Symmetry usually equals instant static balance and boredom. Boring has an undeservedly bad reputation when it comes to composition, because if the image set up is boring, the image content can shine. Warhol’s Marilyn is a good example.
She is smack in the middle, and that keeps your attention on her. If she were slightly off center the image wouldn’t be the same. She would seem much more interesting, alive, in possession of a soul. In the center, she is the object of our gaze, and not much else. That kind of boredom is a great tool for artists to use.
Here’s an older example, Durer’s Apostles. Instead of one figure, there are four evenly spaced, equally large, symmetrically organized people.
Finally, here is my all time favorite symmetry artist. I once saw an exhibition of a whole lot of these in Mannheim, Germany. They are really stunning in real life, and huge too.
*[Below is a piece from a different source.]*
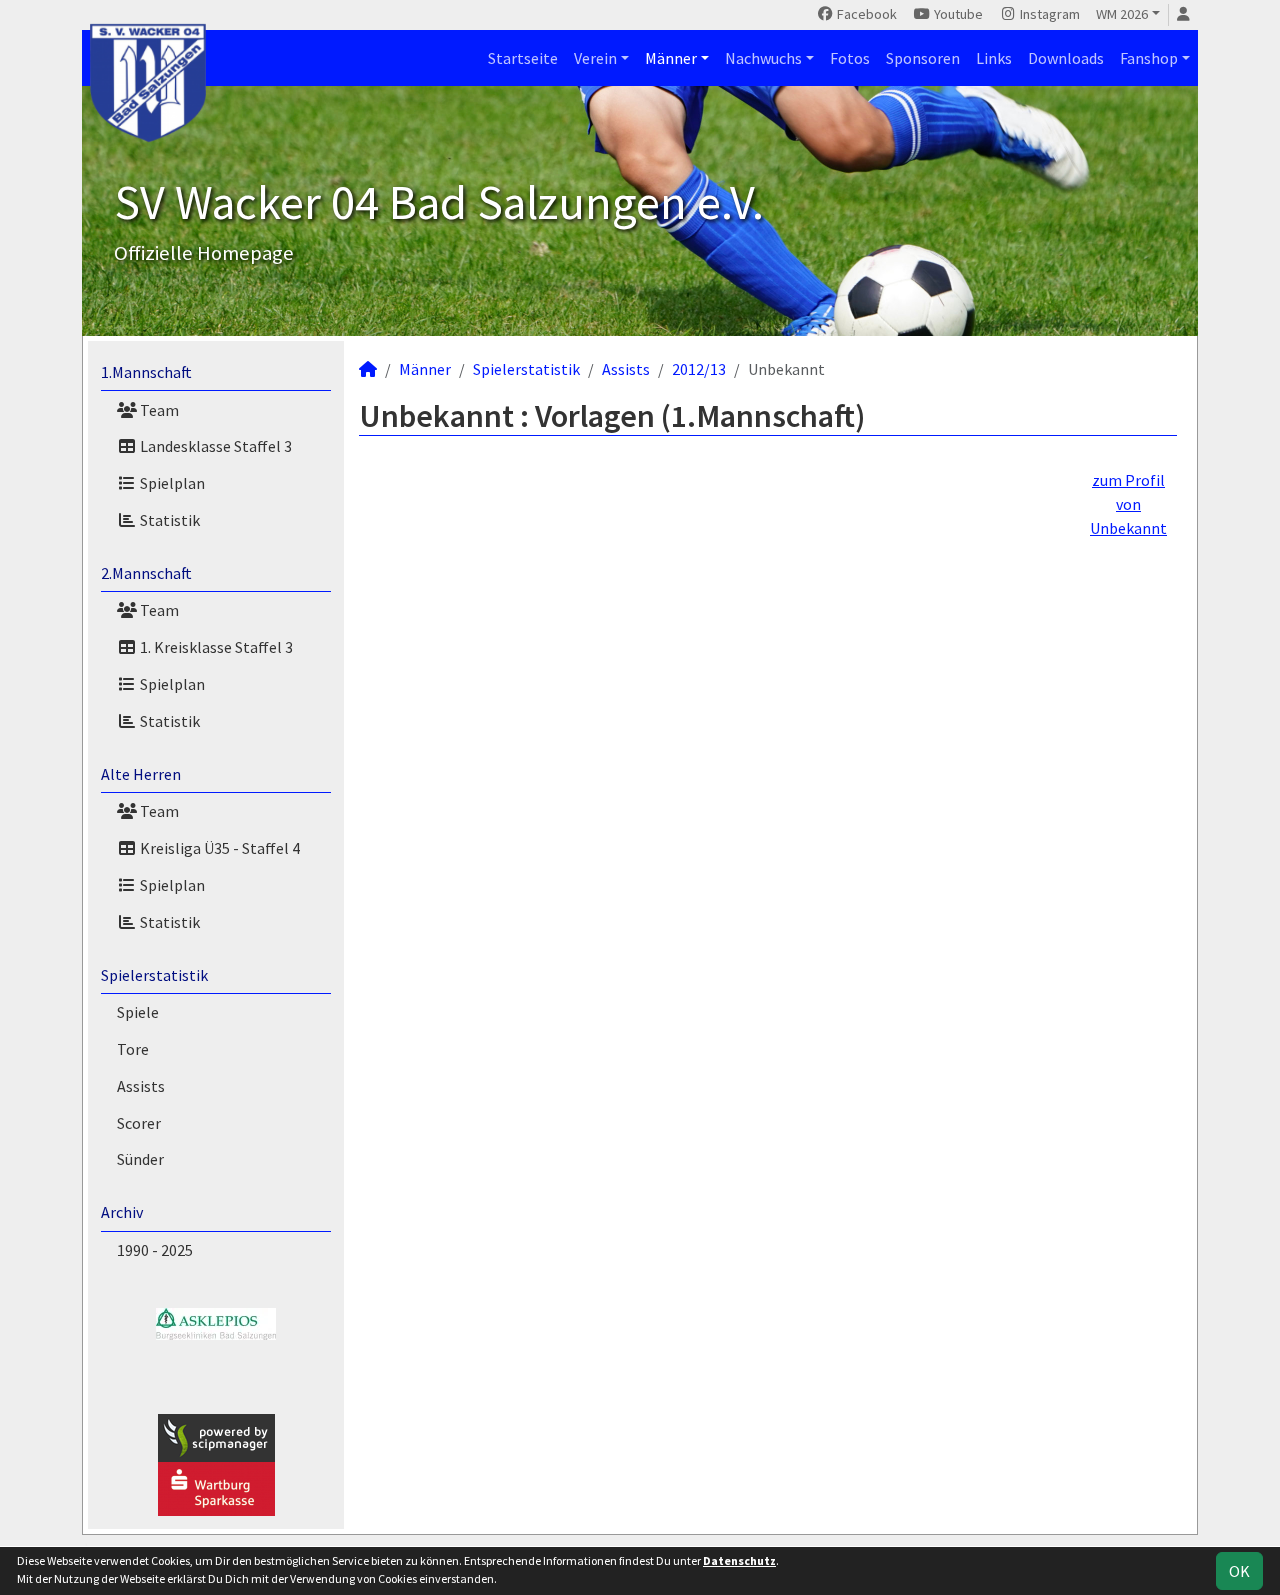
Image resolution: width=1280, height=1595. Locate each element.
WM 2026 (1122, 14)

This is Victor Vasarely's 1969 oil-on-canvas Vega-Nor.
01 December 2005
Spell check doesn’t like the word uncomposed, so I’ll just go ahead and take credit for the discovery of a new word. It seems so much more fitting than discomposed, which spell check prefers. Discomposed seems to imply that the thing used to be composed, and is now in a temporary, alternate state. Uncomposed (to me anyway) feels more like intentional, permanent not-composition. That’s what we’re talking about today.
This is by Gustav Courbet, a mid-1800s French realist. This piece is monumental at over three meters high and six meters wide. It is called A Burial at Ornans.
Here’s an interesting summary of the work and its relationship to Courbet’s career.
Anyway, here you have none of the intentional lead-the-eye-through-the painting devices that were customary in French painting at the time A Burial at Ornans was painted. The people are just there rather like they would be in real life. Furthermore, like shap shots that you’ve got in your own collection, people are cut off, the dog’s feet are missing, and most of the people in the image aren’t paying attention or are looking away.
If I were a painter, it would take a lot of effort to choose not to correct life’s little imperfections. That’s actually one of the things that is kind of magical about art. You can create something that strongly reminds the viewer of their visual world even if it is totally contrived and divorced from it.
Uncomposition isn’t restricted to representational painting either. There are examples of it all over, but here’s a famous one:
That’s Jackson Pollock in an action shot of his action paintings. There is no center, no sense of dominance, foreground, background, focal point, light shadow, etc. Not there. Like Courbet's, this image isn’t about clever artistic composition.